Activity
How many lines in the material below include the string "data"? Answer with the number only.

* * * *

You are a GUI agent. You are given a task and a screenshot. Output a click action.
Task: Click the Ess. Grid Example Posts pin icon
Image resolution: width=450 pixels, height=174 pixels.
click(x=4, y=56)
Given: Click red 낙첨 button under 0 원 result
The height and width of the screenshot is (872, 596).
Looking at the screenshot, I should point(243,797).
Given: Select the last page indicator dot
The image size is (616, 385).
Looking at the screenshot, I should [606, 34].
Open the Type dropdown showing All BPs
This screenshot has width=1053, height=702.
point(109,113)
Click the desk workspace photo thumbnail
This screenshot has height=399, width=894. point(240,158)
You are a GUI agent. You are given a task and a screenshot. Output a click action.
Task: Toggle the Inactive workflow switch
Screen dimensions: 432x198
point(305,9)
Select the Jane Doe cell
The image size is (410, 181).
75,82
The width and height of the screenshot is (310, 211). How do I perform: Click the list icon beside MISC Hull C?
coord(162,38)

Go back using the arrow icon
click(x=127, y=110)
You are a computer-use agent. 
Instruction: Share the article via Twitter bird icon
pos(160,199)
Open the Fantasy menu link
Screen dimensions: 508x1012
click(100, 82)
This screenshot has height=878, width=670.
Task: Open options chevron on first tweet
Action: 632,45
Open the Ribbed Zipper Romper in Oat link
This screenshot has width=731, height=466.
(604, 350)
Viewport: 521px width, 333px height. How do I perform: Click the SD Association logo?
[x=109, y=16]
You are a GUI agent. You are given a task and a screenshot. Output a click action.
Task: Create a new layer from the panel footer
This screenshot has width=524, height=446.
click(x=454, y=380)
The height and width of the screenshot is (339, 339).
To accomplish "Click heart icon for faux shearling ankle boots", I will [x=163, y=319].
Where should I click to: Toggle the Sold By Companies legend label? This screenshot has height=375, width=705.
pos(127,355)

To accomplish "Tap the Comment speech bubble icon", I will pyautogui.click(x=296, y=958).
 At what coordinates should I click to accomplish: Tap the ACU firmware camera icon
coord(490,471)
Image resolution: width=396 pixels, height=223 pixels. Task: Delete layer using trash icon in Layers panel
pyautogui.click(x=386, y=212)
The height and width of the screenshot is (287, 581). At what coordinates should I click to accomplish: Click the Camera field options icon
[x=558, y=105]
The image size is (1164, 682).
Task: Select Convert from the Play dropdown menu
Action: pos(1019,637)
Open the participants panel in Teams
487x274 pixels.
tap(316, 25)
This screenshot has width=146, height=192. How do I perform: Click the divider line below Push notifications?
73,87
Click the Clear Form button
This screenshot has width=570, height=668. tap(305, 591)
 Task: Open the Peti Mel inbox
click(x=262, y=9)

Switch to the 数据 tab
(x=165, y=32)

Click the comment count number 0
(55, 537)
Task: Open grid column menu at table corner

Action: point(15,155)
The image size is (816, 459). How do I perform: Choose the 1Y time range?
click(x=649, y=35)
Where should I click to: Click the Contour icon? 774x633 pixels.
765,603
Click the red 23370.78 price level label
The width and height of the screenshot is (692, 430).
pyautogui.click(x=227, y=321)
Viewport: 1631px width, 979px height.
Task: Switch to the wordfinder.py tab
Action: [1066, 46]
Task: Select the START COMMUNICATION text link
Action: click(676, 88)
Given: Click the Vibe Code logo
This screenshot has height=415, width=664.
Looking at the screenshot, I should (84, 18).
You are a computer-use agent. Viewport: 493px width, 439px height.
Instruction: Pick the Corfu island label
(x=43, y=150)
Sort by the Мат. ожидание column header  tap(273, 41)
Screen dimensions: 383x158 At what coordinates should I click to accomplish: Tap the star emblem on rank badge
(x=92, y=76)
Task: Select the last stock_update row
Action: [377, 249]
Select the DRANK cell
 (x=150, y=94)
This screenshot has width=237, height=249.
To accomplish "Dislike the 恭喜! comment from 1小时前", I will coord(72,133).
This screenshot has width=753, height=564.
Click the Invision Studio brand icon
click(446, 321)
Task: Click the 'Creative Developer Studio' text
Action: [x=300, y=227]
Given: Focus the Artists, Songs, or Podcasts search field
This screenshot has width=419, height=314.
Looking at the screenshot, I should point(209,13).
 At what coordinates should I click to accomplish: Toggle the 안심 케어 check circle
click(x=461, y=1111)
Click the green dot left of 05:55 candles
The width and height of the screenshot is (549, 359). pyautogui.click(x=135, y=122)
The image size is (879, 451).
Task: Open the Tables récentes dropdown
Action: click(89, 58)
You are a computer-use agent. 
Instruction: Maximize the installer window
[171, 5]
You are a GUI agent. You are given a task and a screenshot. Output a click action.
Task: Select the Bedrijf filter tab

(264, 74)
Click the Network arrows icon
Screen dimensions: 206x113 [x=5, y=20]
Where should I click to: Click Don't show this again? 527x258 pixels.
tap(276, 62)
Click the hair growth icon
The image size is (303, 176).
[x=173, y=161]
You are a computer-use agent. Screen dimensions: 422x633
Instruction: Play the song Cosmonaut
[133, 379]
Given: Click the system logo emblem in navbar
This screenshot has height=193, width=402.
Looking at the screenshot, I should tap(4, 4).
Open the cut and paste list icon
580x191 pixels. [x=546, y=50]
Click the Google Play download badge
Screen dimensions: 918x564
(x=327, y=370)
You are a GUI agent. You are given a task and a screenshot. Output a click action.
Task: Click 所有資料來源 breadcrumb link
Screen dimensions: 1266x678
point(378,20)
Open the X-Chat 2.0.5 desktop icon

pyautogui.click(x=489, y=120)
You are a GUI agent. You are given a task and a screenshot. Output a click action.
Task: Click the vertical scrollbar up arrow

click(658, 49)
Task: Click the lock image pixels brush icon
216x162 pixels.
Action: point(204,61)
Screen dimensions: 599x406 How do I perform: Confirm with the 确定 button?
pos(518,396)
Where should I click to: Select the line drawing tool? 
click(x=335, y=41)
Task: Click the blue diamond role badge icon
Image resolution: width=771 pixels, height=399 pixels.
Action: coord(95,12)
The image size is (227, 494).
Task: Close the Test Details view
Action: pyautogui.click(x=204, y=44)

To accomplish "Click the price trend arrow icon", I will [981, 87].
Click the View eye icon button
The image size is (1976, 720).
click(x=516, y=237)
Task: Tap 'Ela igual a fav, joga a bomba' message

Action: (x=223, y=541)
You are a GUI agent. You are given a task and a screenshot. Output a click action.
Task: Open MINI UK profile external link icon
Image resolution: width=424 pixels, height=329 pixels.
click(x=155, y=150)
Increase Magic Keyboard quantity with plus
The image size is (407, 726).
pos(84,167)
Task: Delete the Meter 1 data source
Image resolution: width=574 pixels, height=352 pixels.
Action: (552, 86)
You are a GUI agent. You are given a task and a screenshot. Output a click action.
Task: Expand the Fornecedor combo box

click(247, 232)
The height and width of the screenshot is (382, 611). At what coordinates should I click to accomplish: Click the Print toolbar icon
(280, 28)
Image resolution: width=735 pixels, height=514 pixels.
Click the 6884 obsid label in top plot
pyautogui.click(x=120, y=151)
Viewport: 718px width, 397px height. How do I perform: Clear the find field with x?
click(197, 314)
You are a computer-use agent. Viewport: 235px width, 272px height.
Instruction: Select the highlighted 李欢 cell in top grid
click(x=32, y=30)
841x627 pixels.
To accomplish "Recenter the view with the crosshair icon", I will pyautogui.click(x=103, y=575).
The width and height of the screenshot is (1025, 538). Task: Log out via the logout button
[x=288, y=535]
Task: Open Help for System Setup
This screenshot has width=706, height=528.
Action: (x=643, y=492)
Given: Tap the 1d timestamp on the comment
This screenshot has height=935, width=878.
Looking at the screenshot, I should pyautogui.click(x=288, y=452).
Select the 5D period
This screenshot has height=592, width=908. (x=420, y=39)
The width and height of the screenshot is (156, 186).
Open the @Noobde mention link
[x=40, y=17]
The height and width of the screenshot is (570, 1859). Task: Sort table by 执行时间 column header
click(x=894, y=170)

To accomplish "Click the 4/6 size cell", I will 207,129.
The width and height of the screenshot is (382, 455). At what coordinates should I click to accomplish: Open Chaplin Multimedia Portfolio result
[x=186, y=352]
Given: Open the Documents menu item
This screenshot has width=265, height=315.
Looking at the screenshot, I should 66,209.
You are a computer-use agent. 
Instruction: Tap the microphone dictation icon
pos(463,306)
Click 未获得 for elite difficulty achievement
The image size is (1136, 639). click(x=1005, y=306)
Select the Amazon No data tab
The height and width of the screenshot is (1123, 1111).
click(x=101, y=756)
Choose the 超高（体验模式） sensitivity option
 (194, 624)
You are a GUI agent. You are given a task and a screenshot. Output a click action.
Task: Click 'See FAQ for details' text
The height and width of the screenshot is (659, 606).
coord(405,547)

* * * *

Written response
2